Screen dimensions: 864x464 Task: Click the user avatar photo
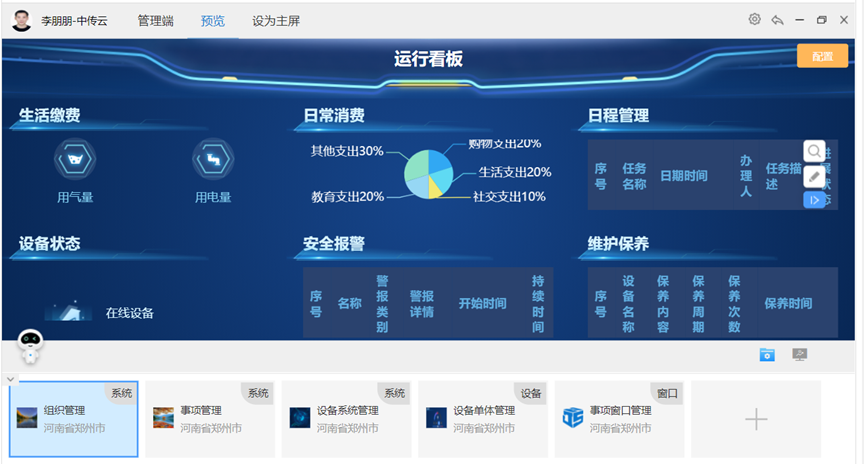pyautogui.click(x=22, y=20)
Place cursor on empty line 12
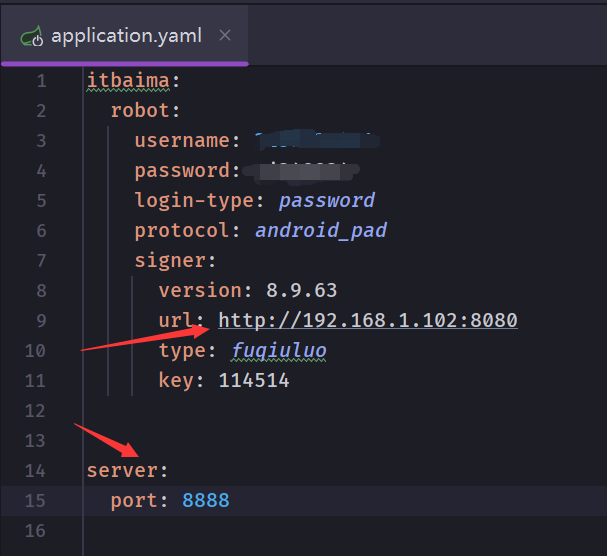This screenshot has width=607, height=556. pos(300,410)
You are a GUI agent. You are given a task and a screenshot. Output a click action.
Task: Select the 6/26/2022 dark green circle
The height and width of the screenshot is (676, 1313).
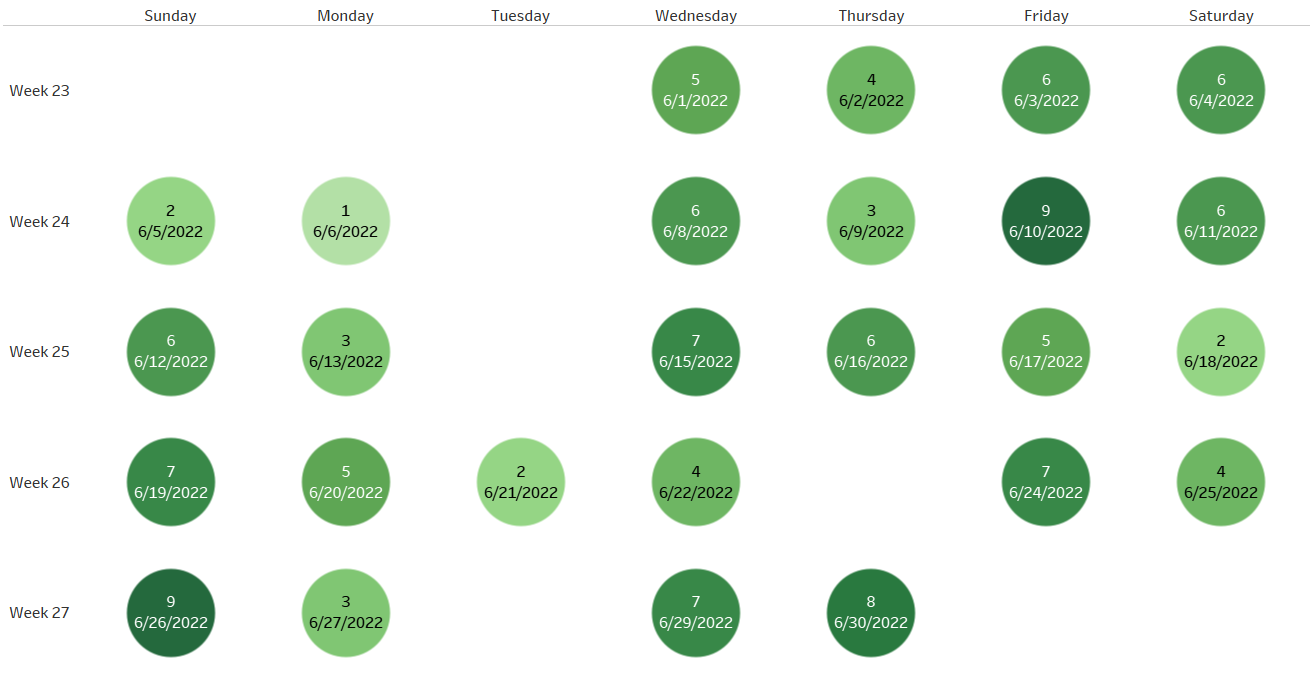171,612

——

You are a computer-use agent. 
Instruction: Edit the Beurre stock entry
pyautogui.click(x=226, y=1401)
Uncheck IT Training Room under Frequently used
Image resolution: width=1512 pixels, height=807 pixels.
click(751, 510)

——

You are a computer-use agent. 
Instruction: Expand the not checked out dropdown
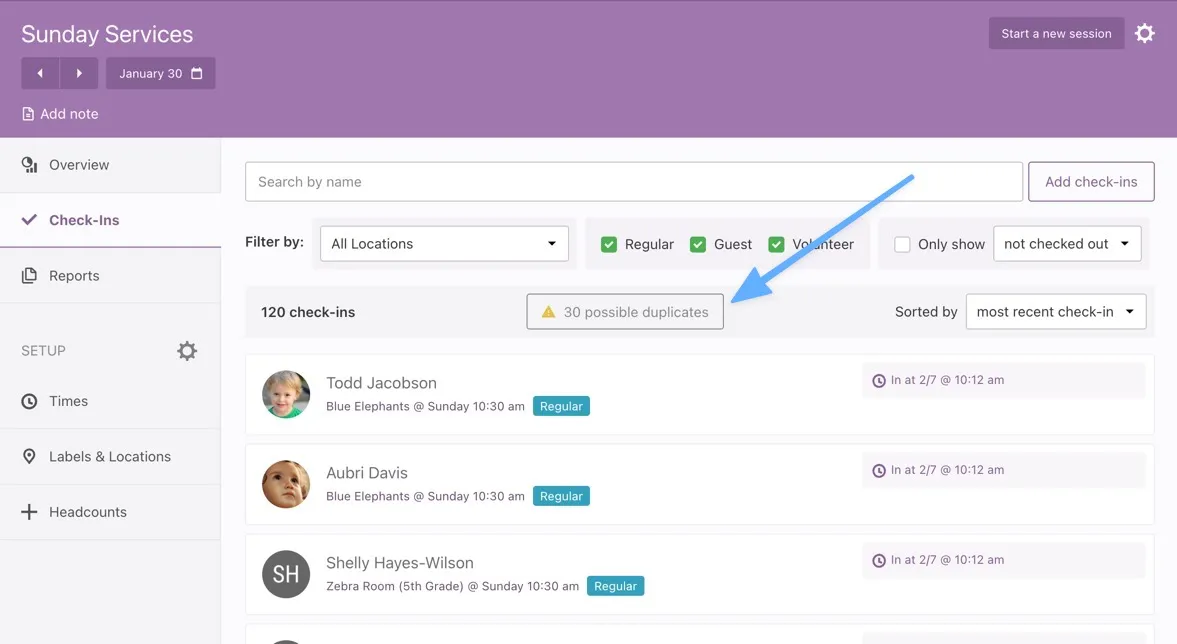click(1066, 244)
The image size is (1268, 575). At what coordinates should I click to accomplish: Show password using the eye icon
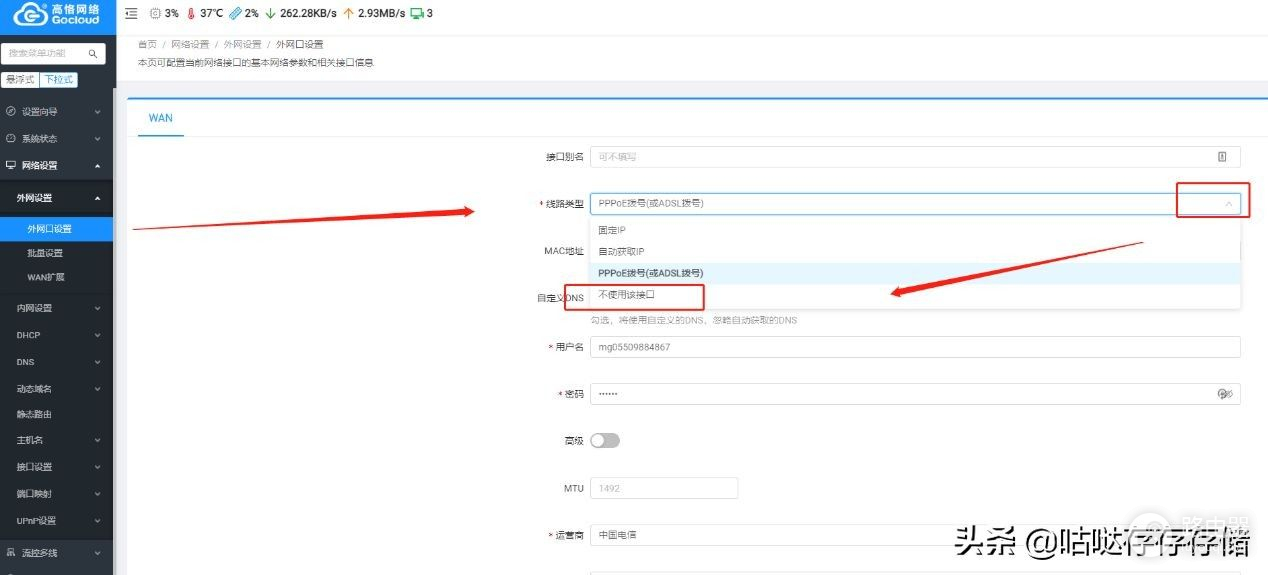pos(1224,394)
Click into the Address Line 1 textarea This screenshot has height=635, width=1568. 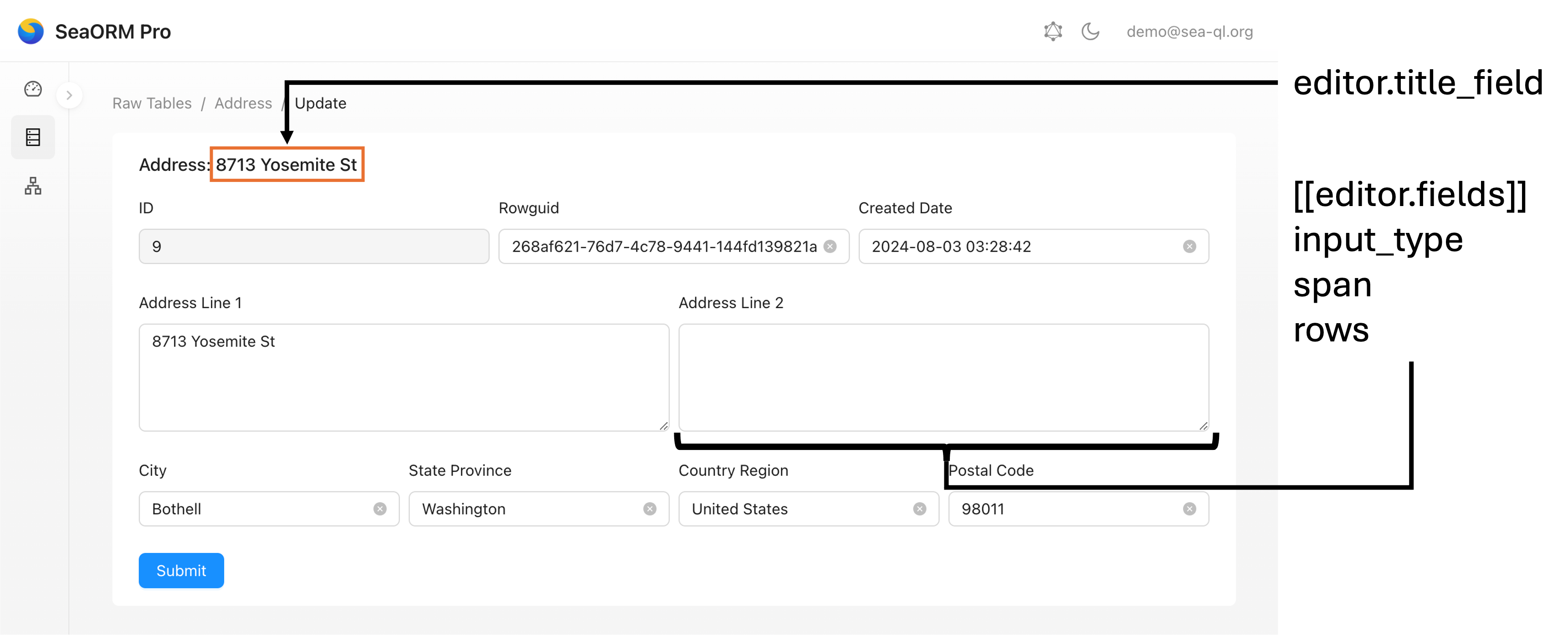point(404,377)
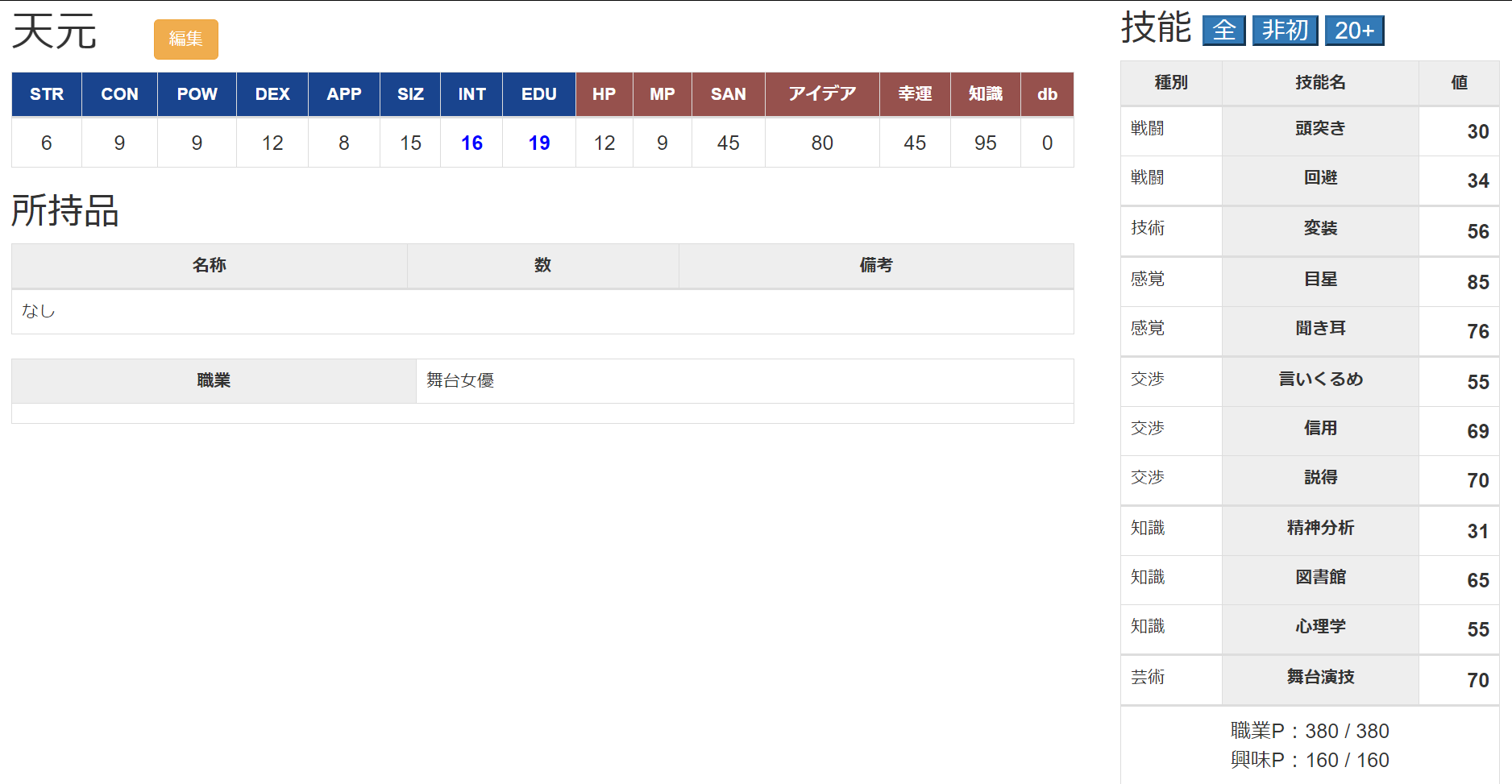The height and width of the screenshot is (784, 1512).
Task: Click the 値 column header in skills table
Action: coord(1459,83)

——

> _Task_
After locating the line containing "Screen dimensions: 864x464" in the entries above, return it and every line after it exactly, ending at the line containing "Task: Select the 6/26/2022 dark green circle", without pictures.

> _Answer section_
Screen dimensions: 864x464 Task: Click the user avatar photo
pyautogui.click(x=22, y=20)
Place cursor on empty line 12
This screenshot has width=607, height=556. pos(300,410)
You are a GUI agent. You are given a task and a screenshot. Output a click action.
Task: Select the 6/26/2022 dark green circle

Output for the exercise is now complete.